What I Think of Chetan Bhagat

Chetan Bhagat is a commercial fiction writer who supported Narendra Modi for PM, but should that make him an object of ridicule? Those supporting Modi included several acclaimed public intellectuals like Andre Beteile, Lord Meghnad Desai (soaked in the Marxist tradition), Dilip Chakrabarti, K. Gopinath, Kapil Kapoor and the likes.



However much one may despise Modi, should their scholarship be written off on account of their believing that Modi was a reasonably good administrator, and was the best option for India at the time (as compared to a then thoroughly discredited Congress, an inexperienced AAP and a potentially unstable Third Front), with one not possibly being completely sure of his involvement in the riots in Gujarat in 2002 and given Modi’s many efforts at demonstrating his commitment to religious pluralism? (I may clarify that I, for one, I did not wish to see Modi as PM, and I voted for the AAP in the Lok Sabha elections in 2014.)



Moving on, has Chetan Bhagat just blindly supported Modi or the BJP on every occasion and has he ever exhibited bigotry towards the minorities? His views on the religious minorities can be seen in these articles of his, which don’t exhibit the faintest trace of bigotry. Nor, as these articles make clear, is he a blind fan of Modi or the BJP, nor was he even before Modi became PM.



Finally, coming to Chetan Bhagat’s credentials as a fiction writer.
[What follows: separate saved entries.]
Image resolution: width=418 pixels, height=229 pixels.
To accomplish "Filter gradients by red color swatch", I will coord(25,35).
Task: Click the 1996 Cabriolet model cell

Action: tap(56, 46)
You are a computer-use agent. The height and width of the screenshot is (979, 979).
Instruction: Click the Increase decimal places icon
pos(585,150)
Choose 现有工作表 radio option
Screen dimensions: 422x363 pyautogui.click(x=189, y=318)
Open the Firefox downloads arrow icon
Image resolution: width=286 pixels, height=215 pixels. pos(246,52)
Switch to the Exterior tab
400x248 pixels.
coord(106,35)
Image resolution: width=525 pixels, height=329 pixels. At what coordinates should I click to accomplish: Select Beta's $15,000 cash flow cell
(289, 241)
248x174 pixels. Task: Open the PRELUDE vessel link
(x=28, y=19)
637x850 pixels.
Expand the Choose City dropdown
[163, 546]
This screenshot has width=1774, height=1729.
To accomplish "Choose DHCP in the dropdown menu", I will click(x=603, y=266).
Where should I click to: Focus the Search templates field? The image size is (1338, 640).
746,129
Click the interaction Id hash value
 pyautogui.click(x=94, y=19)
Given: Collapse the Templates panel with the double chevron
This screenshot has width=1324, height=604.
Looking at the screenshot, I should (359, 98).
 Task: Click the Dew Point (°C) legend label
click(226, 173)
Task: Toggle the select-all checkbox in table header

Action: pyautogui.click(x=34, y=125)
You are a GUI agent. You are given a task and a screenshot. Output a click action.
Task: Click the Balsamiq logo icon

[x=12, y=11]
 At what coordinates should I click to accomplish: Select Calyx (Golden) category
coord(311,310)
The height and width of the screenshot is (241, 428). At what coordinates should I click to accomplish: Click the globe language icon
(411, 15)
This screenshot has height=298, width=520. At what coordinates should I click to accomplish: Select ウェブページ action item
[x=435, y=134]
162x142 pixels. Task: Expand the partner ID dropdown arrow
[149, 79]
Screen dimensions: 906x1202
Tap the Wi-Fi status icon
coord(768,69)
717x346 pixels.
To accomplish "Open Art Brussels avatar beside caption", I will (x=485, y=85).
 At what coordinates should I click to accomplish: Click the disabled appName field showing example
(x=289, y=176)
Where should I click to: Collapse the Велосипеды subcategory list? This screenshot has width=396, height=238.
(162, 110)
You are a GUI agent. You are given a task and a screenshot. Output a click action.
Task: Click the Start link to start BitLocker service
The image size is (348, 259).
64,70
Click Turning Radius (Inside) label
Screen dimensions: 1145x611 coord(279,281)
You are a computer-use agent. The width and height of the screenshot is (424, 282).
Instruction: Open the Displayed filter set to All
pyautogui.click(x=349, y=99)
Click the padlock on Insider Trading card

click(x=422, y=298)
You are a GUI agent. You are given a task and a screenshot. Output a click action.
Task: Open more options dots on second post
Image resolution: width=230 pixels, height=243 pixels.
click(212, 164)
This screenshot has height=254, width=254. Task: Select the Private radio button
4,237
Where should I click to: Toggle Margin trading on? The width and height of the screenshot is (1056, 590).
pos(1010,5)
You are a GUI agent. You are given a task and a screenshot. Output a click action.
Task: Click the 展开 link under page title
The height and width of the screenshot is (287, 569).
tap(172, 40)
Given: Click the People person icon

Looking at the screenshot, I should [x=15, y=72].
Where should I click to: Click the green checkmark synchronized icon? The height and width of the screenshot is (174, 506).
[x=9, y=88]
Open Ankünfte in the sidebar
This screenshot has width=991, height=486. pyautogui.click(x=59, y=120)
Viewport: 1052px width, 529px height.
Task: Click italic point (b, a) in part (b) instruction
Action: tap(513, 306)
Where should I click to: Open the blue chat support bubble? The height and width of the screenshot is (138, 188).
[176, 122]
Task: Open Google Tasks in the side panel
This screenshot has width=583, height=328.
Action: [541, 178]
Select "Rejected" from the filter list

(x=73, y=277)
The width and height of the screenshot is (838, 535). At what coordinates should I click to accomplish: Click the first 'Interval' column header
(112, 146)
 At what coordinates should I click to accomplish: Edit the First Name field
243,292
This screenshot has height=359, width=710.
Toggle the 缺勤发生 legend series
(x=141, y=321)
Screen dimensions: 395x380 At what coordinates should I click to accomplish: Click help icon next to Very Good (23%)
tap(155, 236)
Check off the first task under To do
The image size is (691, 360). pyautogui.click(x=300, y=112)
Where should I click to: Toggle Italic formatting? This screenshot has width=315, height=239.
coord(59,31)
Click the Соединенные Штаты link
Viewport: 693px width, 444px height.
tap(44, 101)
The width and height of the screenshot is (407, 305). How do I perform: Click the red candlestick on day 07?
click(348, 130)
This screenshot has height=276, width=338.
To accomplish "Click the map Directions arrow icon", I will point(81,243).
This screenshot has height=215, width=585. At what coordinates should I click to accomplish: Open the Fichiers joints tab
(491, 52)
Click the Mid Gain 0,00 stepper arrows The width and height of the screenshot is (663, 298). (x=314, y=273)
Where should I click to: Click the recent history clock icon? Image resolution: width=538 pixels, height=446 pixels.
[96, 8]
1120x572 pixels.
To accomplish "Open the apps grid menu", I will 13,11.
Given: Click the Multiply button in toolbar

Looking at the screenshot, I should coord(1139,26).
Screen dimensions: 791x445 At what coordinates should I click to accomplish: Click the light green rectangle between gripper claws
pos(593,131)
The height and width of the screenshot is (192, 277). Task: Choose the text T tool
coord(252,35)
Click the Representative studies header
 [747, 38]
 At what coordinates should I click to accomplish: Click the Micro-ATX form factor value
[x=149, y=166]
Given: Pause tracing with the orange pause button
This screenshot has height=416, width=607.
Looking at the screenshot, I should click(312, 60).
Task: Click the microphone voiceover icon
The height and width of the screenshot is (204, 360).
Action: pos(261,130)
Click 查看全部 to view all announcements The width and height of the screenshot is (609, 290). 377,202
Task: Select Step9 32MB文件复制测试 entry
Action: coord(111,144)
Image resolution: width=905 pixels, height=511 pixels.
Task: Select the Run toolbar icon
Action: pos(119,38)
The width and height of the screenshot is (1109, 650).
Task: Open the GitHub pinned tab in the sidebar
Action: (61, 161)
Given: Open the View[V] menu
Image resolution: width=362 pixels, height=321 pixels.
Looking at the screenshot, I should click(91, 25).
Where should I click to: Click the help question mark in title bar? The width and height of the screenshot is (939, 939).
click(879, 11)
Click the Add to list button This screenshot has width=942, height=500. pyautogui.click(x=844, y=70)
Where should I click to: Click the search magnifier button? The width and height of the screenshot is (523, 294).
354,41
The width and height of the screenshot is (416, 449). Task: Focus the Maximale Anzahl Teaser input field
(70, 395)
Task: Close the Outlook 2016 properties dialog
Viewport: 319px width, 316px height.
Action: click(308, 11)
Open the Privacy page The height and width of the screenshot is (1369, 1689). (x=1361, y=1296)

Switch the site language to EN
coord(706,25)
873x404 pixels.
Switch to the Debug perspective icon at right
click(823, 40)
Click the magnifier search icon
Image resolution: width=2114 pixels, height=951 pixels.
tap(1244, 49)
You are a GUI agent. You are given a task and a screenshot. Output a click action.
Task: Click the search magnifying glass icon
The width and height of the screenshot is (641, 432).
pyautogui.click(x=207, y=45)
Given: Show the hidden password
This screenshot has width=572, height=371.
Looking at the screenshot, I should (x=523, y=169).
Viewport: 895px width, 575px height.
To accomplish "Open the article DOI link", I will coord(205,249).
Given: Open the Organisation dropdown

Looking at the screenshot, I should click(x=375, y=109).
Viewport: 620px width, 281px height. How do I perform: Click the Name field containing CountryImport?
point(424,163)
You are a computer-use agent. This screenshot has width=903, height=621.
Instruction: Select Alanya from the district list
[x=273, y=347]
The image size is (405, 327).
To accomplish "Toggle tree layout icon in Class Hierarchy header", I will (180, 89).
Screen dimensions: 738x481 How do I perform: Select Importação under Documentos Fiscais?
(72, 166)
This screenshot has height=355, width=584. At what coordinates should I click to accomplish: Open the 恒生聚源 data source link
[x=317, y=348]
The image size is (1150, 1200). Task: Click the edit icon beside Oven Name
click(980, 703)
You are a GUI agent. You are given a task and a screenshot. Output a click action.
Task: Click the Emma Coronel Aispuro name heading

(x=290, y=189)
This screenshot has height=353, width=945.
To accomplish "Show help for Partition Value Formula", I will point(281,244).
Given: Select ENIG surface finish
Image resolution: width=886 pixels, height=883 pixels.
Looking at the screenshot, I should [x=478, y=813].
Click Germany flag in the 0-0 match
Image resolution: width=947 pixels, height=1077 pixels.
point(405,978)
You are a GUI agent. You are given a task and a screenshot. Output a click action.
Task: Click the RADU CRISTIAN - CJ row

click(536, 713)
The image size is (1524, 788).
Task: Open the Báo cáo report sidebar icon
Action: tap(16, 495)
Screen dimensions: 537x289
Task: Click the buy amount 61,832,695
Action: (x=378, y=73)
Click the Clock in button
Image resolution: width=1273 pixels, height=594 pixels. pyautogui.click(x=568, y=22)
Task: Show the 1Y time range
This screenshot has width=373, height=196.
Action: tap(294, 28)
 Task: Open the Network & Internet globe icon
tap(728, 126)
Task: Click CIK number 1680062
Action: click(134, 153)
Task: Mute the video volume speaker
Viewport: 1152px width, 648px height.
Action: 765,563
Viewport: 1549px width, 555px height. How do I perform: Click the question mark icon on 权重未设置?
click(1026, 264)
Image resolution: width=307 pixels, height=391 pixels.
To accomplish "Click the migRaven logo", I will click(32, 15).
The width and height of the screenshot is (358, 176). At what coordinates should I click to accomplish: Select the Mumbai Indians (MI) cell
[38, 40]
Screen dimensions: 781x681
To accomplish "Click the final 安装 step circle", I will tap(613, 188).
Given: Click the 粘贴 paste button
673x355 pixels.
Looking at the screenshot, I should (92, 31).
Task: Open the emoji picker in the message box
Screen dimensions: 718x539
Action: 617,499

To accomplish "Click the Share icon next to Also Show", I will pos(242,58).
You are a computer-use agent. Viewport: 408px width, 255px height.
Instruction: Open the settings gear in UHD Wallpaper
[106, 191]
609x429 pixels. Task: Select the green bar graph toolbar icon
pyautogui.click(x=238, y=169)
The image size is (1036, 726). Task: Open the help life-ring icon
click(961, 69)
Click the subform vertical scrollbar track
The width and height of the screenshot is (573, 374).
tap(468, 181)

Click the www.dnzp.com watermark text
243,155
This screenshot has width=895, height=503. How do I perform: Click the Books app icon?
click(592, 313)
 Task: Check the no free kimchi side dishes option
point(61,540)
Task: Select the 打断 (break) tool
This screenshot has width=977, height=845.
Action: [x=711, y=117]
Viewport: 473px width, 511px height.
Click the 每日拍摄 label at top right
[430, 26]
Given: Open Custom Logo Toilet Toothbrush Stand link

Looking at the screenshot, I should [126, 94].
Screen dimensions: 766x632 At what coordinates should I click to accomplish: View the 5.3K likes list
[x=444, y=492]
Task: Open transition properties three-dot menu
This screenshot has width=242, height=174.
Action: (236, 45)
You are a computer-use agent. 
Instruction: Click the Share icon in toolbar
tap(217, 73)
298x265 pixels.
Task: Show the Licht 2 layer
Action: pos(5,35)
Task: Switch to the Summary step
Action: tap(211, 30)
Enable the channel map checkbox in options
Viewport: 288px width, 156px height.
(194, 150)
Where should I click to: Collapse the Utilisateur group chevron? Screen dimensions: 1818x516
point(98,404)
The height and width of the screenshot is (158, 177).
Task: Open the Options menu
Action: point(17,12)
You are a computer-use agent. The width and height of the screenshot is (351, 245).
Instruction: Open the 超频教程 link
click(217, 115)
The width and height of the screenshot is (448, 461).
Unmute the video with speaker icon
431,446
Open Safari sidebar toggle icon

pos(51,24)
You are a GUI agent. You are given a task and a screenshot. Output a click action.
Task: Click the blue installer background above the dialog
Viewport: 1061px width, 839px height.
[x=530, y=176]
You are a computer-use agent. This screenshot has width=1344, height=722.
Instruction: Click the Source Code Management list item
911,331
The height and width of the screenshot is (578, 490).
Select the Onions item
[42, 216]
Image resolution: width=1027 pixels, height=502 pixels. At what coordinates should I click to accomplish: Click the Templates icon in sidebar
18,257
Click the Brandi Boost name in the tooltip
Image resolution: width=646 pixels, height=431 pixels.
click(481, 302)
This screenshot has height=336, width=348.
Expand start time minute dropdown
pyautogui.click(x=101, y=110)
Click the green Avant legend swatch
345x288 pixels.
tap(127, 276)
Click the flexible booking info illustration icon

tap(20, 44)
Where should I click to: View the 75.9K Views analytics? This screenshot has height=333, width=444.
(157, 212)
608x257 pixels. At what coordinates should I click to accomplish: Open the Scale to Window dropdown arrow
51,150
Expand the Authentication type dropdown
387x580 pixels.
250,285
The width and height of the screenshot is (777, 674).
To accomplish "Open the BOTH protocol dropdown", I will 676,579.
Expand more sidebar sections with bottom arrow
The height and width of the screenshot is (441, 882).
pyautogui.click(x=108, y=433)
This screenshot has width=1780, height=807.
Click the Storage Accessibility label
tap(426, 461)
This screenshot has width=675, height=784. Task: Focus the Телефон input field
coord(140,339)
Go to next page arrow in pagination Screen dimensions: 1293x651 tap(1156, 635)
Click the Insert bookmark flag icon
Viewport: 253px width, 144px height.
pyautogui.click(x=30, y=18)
He is not a very literary writer and writes commercial fiction in a sincere, though not serious, manner that appeals to large sections of the youth, telling their stories, and he raises legitimate issues like sexism, regionalism, communalism, income divides and drawbacks of the education system in our country, with fairly interesting and gripping plots, which have even done well in cinematic adaptations. While one may not like his genre, to ridicule him as a writer is just symptomatic of an intellectually elitist superiority complex, which doesn’t suit left-leaning folks. This article exposing Bhagat's snobbish critics would make a good read in this regard, as would this one on Chetan by Aakar Patel, who is interestingly also a known Modi-basher.